Kekurangan Dana, Panti Asuhan di Kabul Terus Berjuang untuk Anak Yatim
Kabul (SI Online)-Direktur program sebuah panti asuhan besar di Kabul, Ahmad Khalil Mayan, mengatakan bahwa dia terpaksa mengurangi jatah buah dan daging untuk anak-anak asuhnya. Hal itu dilakukan Ahmad karena panti asuhan yang dikelolanya itu kehabisan uang.
Selama dua bulan terakhir, sejak Taliban menguasai Afghanistan dan bantuan jutaan dolar tiba-tiba dihentikan, Ahmad menelepon dan mengirim surat elektronik berulang kali kepada para donatur, baik asing maupun lokal, yang sebelumnya membantu dia.
“Sayangnya, kebanyakan dari mereka telah meninggalkan Afghanistan. Donatur dari dalam negeri, pihak asing, maupun kedutaan telah meninggalkan negara ini. Ketika saya menelepon atau mengirim email kepada mereka, tidak ada yang menjawab,” kata Ahmad.
“Kami sekarang mencoba menjalankan panti asuhan dengan sedikit uang dan dengan sedikit makanan,” tambahnya.
Sekitar 130 anak berusia tiga tahun ke atas tinggal di Shamsa Children’s Village, panti asuhan yang telah beroperasi lebih dari satu dekade dan menyediakan tempat berlindung bagi anak-anak yang kehilangan orang tua.
Di antara mereka adalah Samira, anak perempuan berusia sembilan tahun asal provinsi Badakhshan di timur laut Afghanistan.
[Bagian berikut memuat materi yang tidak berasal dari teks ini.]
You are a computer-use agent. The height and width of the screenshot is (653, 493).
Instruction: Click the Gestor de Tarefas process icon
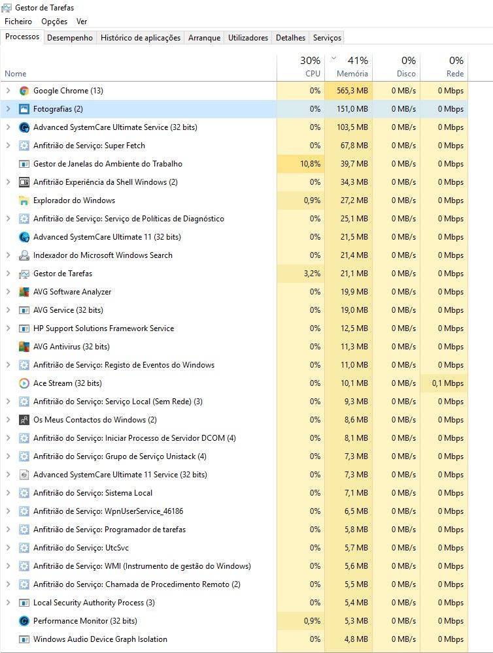[24, 274]
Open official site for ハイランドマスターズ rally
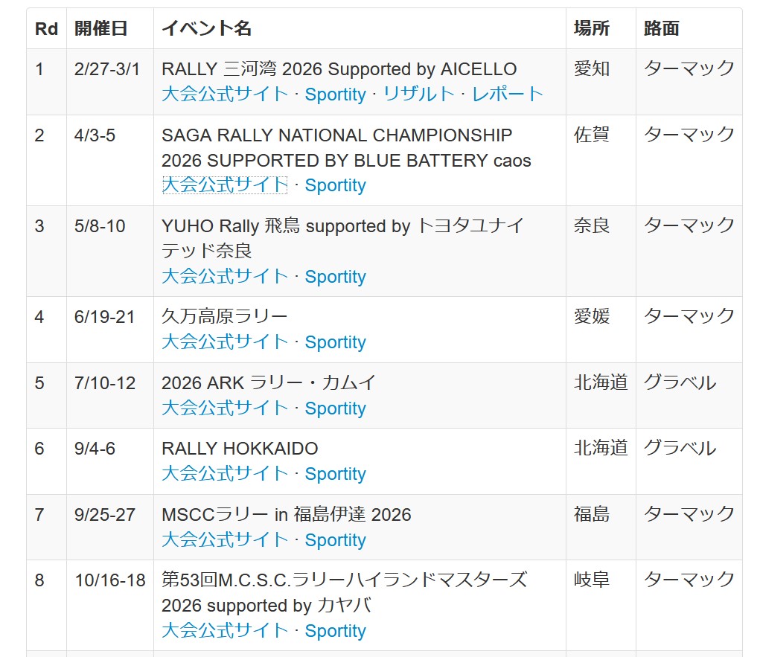 coord(225,631)
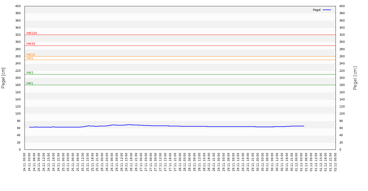Click the 02.12. 00:00 time axis label
Screen dimensions: 368x191
[x=336, y=162]
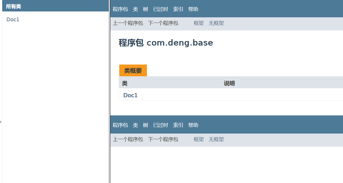The width and height of the screenshot is (343, 183).
Task: Click 树 in the top navigation bar
Action: click(x=146, y=9)
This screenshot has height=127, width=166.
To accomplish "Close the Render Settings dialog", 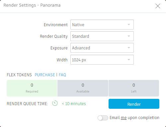I will point(158,6).
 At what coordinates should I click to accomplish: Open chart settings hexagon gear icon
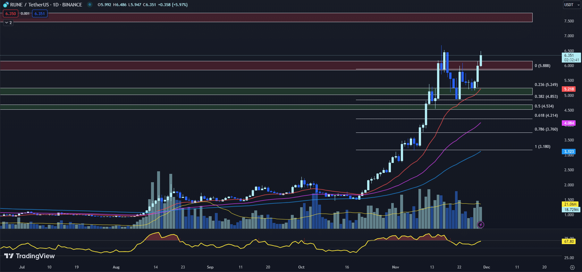click(x=572, y=267)
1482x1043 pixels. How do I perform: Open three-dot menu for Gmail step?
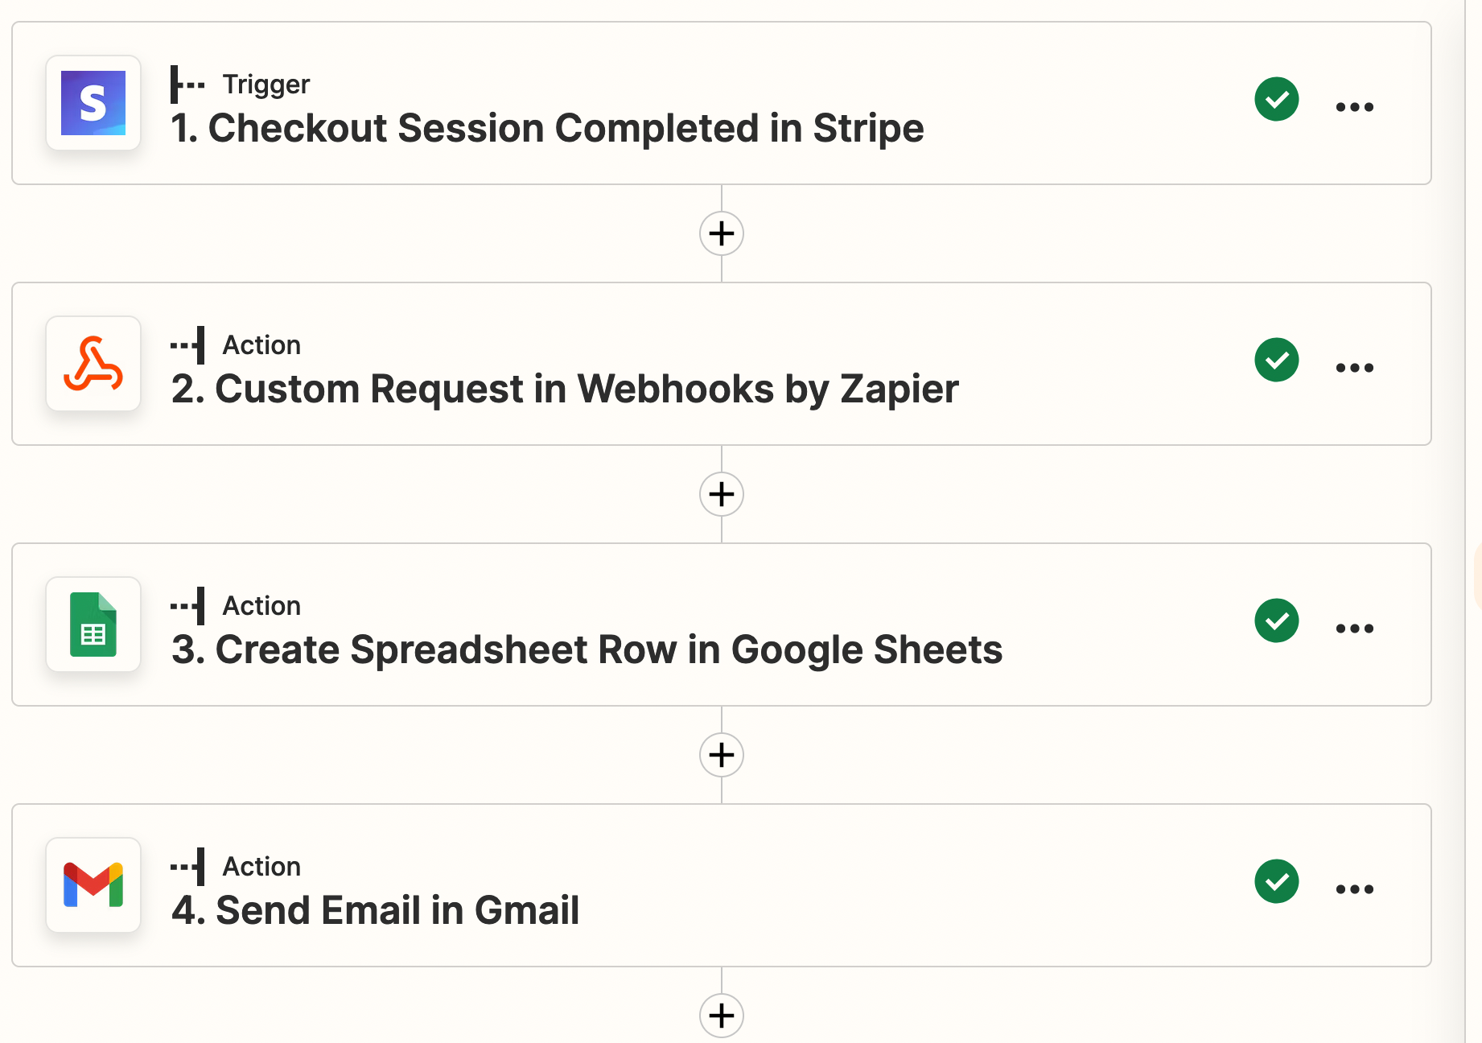tap(1354, 889)
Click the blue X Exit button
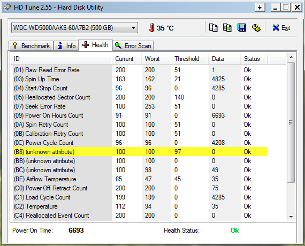This screenshot has width=305, height=246. tap(281, 28)
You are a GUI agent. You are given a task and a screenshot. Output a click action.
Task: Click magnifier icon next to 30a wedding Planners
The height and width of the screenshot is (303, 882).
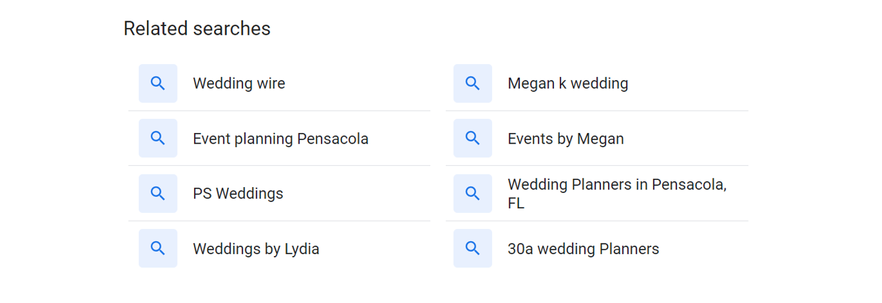[473, 248]
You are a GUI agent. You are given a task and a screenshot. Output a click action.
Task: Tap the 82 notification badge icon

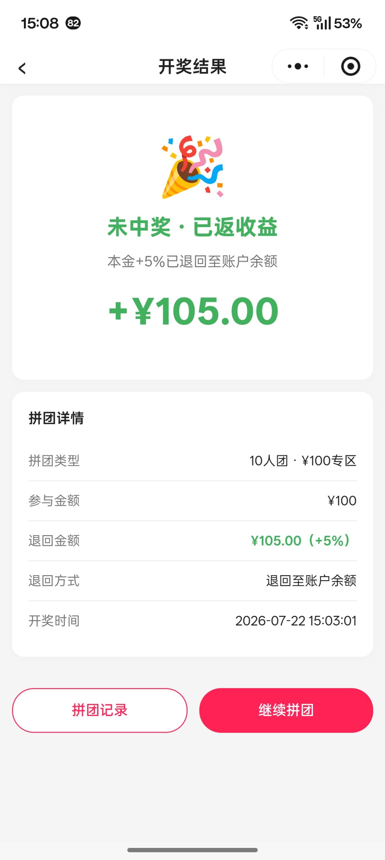click(x=73, y=23)
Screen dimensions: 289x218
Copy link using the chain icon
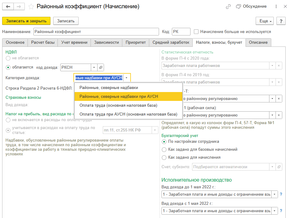tap(228, 6)
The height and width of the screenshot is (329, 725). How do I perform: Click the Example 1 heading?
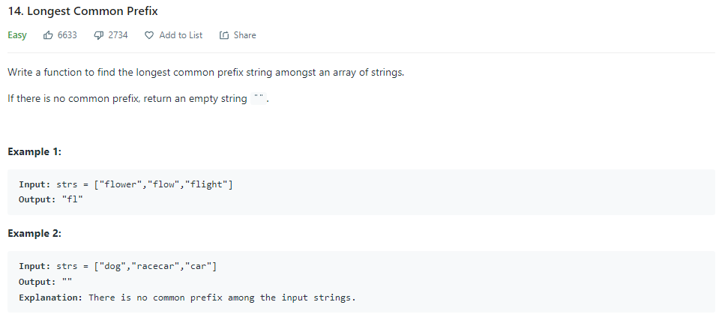(34, 151)
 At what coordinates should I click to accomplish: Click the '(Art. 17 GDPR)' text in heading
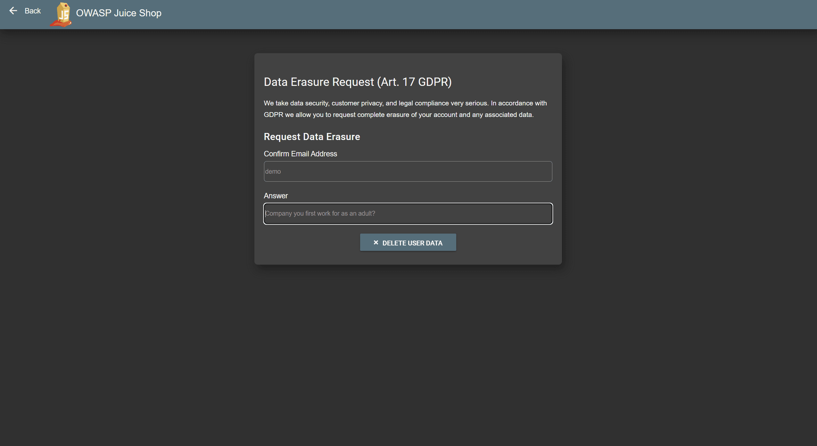click(414, 82)
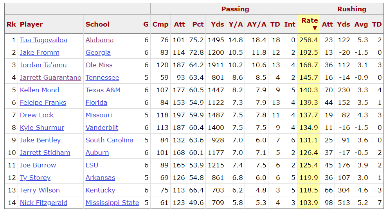This screenshot has height=212, width=387.
Task: Sort by the Int column header
Action: (x=290, y=24)
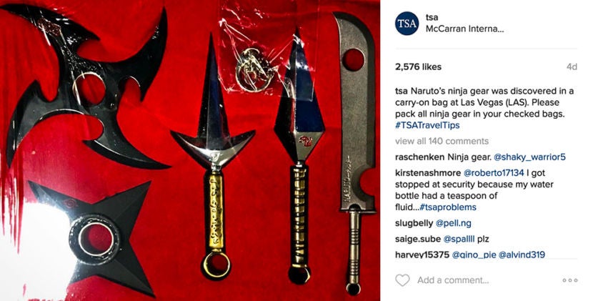Open the saige.sube commenter profile
Viewport: 593px width, 301px height.
point(418,240)
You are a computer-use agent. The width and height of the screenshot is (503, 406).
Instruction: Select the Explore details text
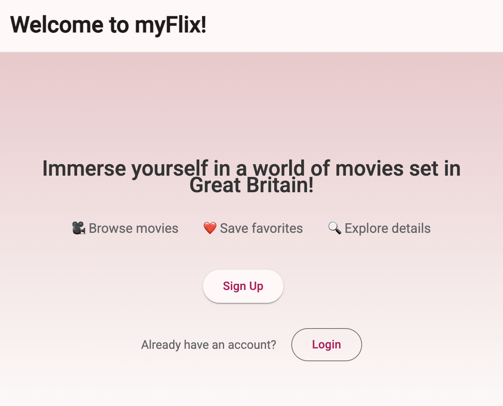tap(387, 228)
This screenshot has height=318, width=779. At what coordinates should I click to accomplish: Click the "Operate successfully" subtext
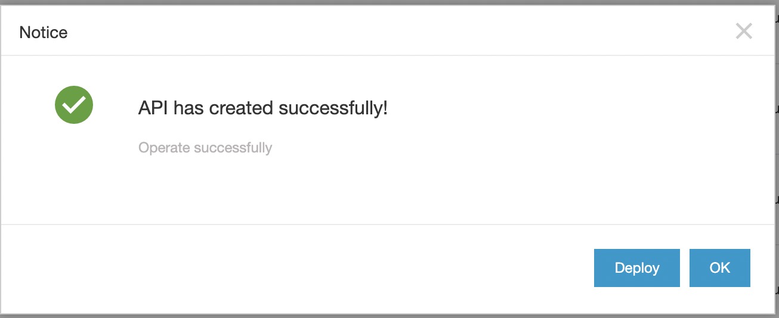(x=205, y=148)
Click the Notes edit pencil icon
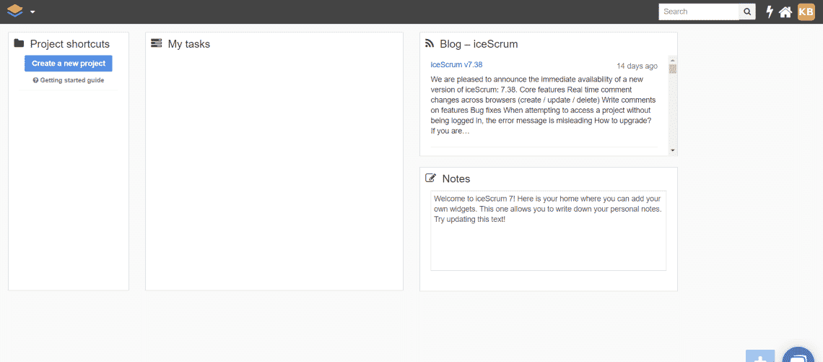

Dia telah berada di panti asuhan itu selama hampir dua tahun sejak ayahnya meninggal dan ibunya tidak punya penghasilan untuk menghidupi anak-anaknya.
Pada suatu hari yang sejuk di Kabul, Samira berada di tempat bermain bersama teman-temannya. Senyumnya lebar saat bermain ayunan. Meskipun usianya masih muda, Samira yang bercita-cita menjadi dokter sudah mengambil kelas tambahan di sekolah.
“Saya ingin mengabdi pada Tanah Air saya dan menyelamatkan orang lain dari penyakit, dan saya juga ingin anak-anak perempuan lain belajar sehingga mereka menjadi dokter seperti saya di masa depan,” katanya sambil tersipu.
Panti asuhan seperti Shamsa memainkan peran besar di Afghanistan, di mana puluhan ribu warga sipil tewas dalam perang selama lebih dari 40 tahun.
Kekurangan dana membuat Ahmad Khalil menghadapi pilihan yang sulit. Panti asuhannya mencoba mengirim beberapa anak kembali ke kerabat mereka yang relatif mampu, tetapi satu per satu mereka telah kembali.